If it wasn't obvious before, it should be now: President Donald Trump is in an impeachment fight.
It hasn’t fully ripened yet. That won’t happen unless Democrats take the House and do so with a healthy margin in the fall. But Michael Cohen’s statement that he committed campaign finance violations at the behest of Trump makes it that much more likely Democrats will impeach him once they have the power and the votes to do it.
This means Trump is in a political fight more than a legal one. His concern shouldn't be the Southern District of New York — current Justice Department guidance says a sitting president can't be indicted — but the House Judiciary Committee. His strategy shouldn't be aimed at convincing prosecutors that he stayed on the right side of the law, but the broader public that he deserves to stay in office.

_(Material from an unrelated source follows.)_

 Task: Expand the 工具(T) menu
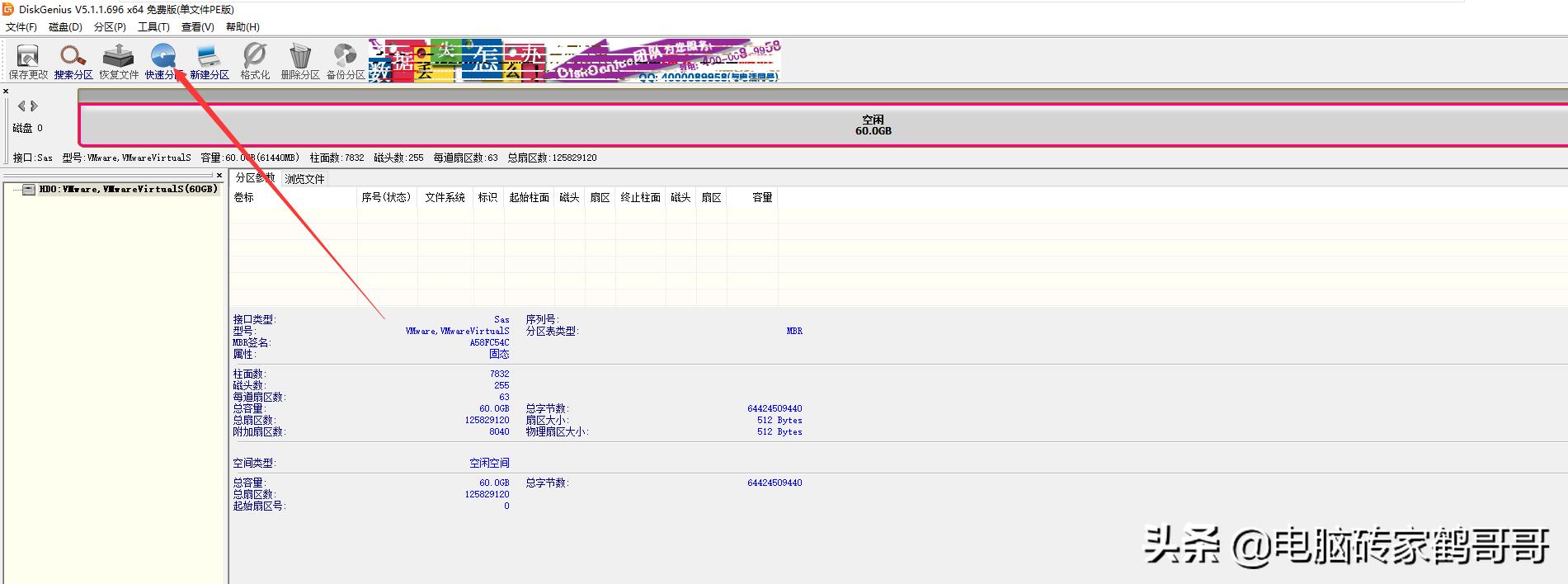pyautogui.click(x=153, y=27)
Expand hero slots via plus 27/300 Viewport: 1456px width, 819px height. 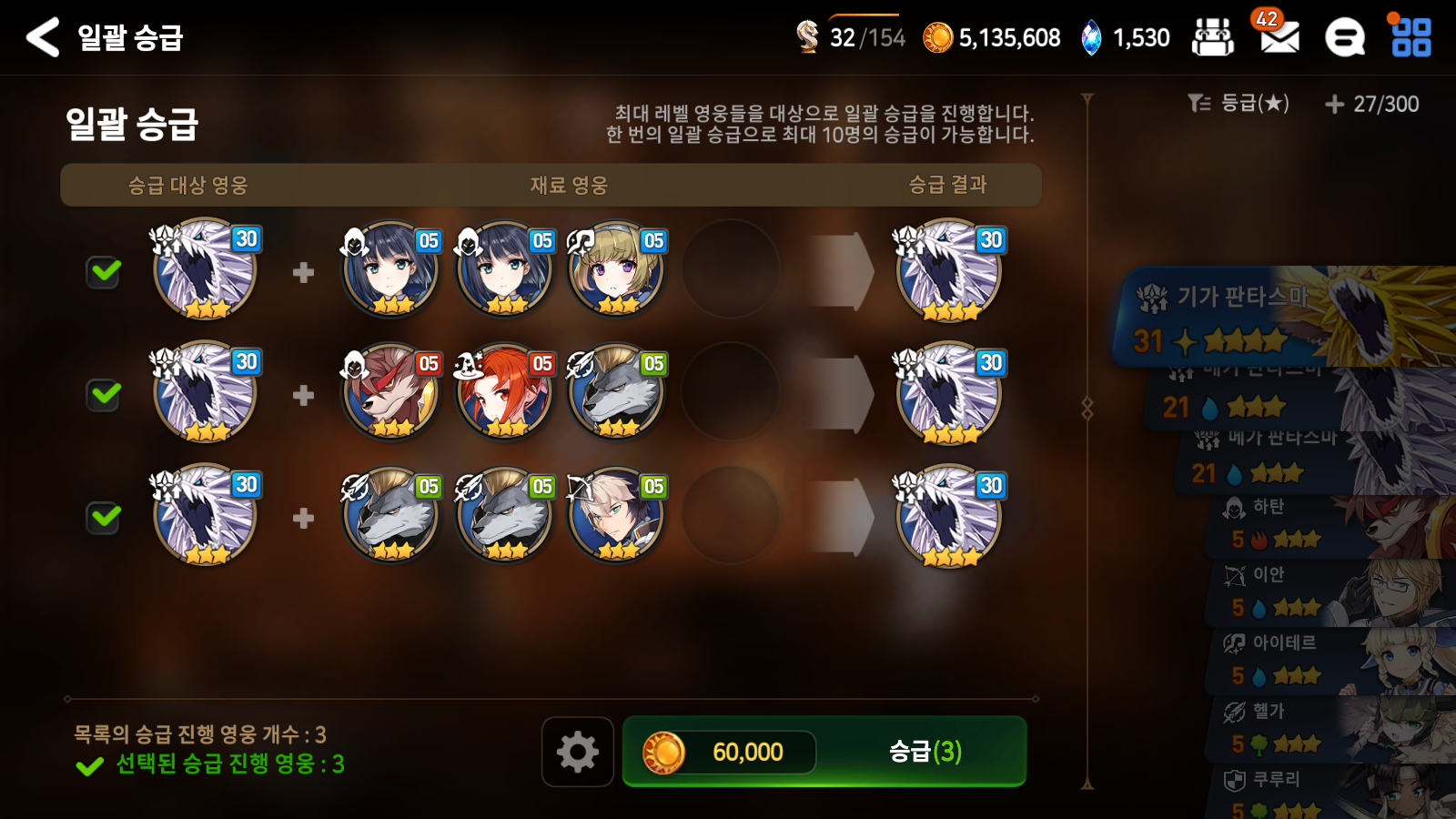pyautogui.click(x=1372, y=105)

The most powerful tool that he has in that effort is telling the truth, exactly the approach most uncongenial to him.
The American public has a nearly boundless ability to forgive. Wayward politicians have fallen back on it throughout our history, from Alexander Hamilton to John F. Kennedy to Bill Clinton.
It is in this spirit that Donald Trump should confess his affairs with Stormy Daniels and Karen McDougal, admit he wanted to keep them quiet for a variety of reasons (sheer embarrassment, the potential political fallout, and the emotional effect on his wife and youngest son), and apologize to the public for his deception. Then he should say that he’s directing his lawyers to approach the Federal Election Commission to negotiate a large payment for any violation of its rules.

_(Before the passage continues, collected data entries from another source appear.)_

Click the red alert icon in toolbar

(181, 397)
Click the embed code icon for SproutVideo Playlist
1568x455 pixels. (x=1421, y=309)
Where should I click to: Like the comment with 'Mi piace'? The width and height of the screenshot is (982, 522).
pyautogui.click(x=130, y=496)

There are several advantages to this approach. First, Trump doesn't lose anything in terms of his reputation because literally no one believes his denials of the alleged affairs.

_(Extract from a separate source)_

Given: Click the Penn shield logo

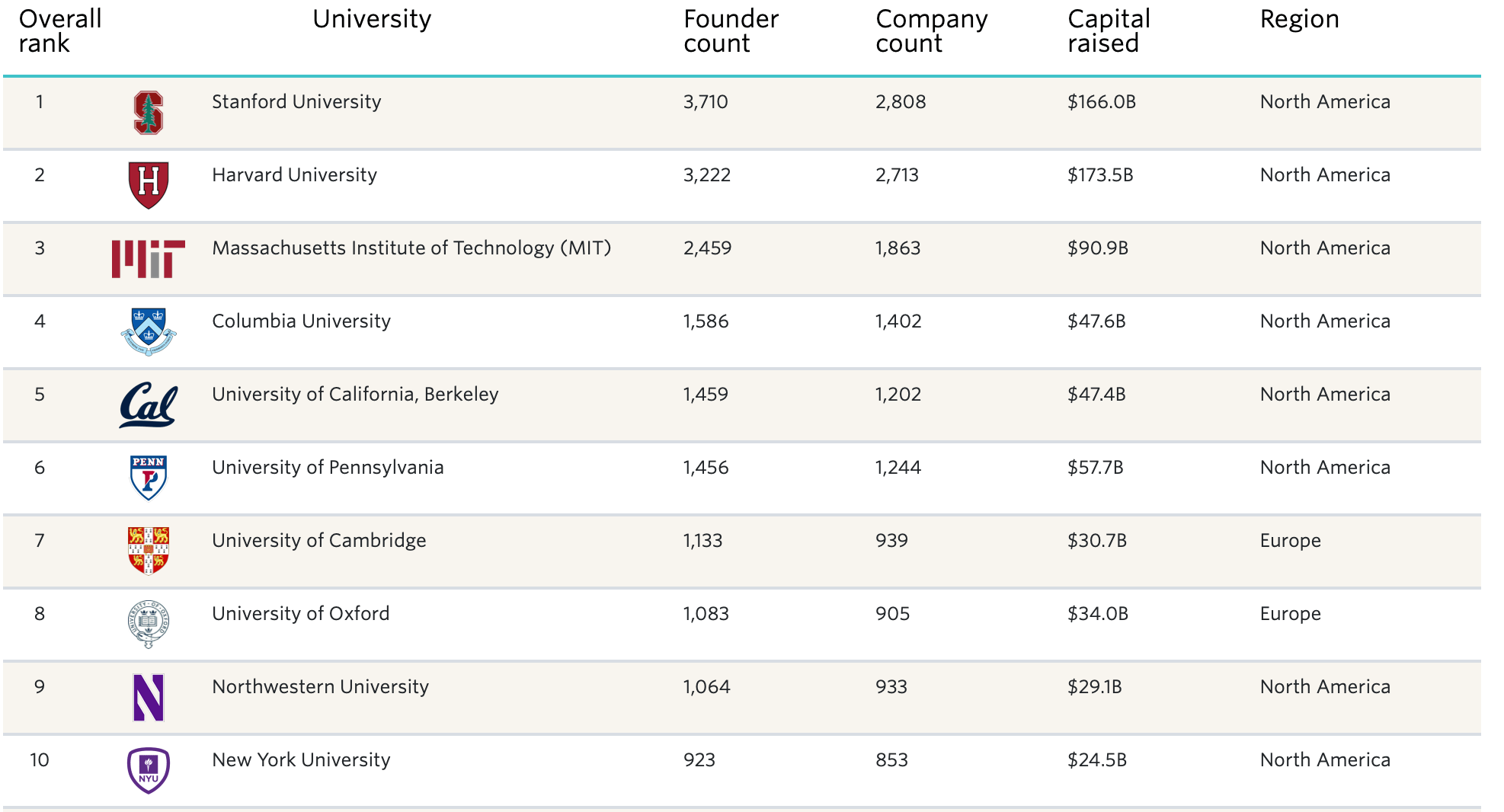Looking at the screenshot, I should point(149,478).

Second, it gets his story on a much more believable footing. The idea that Michael Cohen paid off women who were making up stories, and Trump knew nothing about it in real time — despite a tape suggesting otherwise — and then happily ponied up from his own funds as soon as he learned about it is otherworldly.
Third, it would be a shock to the system like few other things he could do in office. Such is his reflexive aggression that a little contrition would play as big as the firing of James Comey.
Fourth, there's a good chance that Democrats will seem petty and vindictive for impeaching him over the payments if he's really tried to put the underlying conduct behind him (this certainly didn't work out well for Republicans in the Clinton impeachment).
His lawyers might not like his coming clean, but Trump has to decide whether he's going to worry chiefly about fighting off an impeachment push and winning again in 2020, or forestalling the threat of getting indicted sometime in 2021 should he lose his re-election.
There's no guarantee, but if he is seen as dealing with the issue forthrightly now, it makes it harder for prosecutors to go after him in another three years because there's a norm against further pursuing defeated politicians (one that he would be wise to stop eroding, by the way).
Of course, all of this is fantasy, given Trump's natural instincts. A pugilist who never wants to admit error, he surely believes that he can bluff and improvise his way out of the mess, and wait to abandon elements of his current version of events until strictly necessary. He thinks that he can continue to make his investigators the issue, and that so long as he has the vast majority of his party with him, he has a brake against a removal vote in the Senate.
He might be right. This is what he's done his entire adult life. But the stakes are larger than ever before, and even a moment's reflection on how he got in this fix would suggest perhaps giving forthrightness a try.